Germany extends pensions for Nazi ghettos' Jewish workers
BERLIN (Reuters) - Germany's Labour Ministry is to bring in new legislation extending the pension rights of thousands of Jews forced to work in Nazi-era ghettos, Spiegel magazine reported on Sunday.
Spiegel said the ministry had presented the proposal to an Israeli delegation visiting Berlin last week, and it would be worth an average of 15,000 euros ($20,400) extra to each of the 130,000 former ghetto workers living in Israel.
Germany first began paying pensions for ghetto workers from 1997. Those who applied later than that year could only claim four years' worth of back payment. The new legislation would overrule that, and allow all to claim from 1997, Spiegel said.
A spokesman for the Labour Ministry declined to comment on the report but said the new government which took office in December 2013 had pledged to find a solution to the issue as quickly as possible.
"A lot of progress has been made already," he added.

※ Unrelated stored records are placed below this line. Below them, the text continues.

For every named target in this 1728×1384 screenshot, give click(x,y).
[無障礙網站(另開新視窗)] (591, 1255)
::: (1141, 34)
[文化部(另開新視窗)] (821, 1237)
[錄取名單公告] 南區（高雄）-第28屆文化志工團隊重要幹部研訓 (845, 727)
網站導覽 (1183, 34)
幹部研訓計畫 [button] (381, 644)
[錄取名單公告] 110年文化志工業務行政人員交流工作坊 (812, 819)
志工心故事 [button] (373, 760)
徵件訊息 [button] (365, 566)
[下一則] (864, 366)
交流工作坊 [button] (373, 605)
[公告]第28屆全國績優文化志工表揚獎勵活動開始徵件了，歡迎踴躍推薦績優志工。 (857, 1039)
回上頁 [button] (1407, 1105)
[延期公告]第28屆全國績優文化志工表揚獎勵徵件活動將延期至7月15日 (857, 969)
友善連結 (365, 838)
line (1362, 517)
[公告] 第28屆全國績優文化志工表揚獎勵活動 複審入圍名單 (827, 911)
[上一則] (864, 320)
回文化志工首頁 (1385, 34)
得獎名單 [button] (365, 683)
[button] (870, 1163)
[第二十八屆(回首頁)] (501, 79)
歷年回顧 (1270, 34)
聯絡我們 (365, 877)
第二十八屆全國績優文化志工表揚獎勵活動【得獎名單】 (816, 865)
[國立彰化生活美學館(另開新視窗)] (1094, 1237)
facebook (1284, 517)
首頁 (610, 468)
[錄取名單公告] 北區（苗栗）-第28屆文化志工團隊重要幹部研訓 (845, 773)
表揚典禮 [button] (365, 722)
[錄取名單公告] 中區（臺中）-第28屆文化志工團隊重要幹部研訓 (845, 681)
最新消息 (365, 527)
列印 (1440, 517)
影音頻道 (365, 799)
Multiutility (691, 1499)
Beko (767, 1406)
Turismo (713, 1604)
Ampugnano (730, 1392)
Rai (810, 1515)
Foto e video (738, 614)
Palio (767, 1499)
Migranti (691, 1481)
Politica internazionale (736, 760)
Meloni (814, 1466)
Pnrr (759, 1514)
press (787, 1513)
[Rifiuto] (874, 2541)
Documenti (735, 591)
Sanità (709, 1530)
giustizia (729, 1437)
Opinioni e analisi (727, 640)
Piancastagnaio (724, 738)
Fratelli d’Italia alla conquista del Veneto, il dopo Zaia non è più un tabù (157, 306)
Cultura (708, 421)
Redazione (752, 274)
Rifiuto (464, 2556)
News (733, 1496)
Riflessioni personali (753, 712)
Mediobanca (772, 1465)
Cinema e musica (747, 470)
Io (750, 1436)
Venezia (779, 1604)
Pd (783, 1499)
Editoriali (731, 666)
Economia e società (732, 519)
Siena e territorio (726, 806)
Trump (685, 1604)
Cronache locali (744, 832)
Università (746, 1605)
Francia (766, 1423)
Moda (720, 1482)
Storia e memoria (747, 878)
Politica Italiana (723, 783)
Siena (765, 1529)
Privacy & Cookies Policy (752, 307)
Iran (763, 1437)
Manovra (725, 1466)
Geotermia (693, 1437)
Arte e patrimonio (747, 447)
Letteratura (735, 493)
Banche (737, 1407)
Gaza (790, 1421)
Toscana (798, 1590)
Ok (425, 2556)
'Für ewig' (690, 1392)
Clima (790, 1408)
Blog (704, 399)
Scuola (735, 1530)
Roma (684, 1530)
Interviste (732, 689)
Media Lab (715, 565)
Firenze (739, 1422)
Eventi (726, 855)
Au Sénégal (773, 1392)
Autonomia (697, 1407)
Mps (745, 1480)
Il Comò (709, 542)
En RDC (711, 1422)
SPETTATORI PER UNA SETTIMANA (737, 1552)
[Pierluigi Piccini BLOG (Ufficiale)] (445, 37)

The Nazis established at least 1,000 ghettos across occupied Europe, enclosing the local Jewish population and forcing them to live in miserable conditions.
Most famous is the Warsaw ghetto where 400,000 Jews were crowded into an area of 1.3 square miles (3.4 sq kms), and which staged an uprising in 1943.
Some of those living in the ghettos were forced to work, and the Nazis appointed Jewish councils and a ghetto police force to enforce their orders.
From around 1941 the ghettos began to be destroyed and their Jewish inhabitants deported to death camps.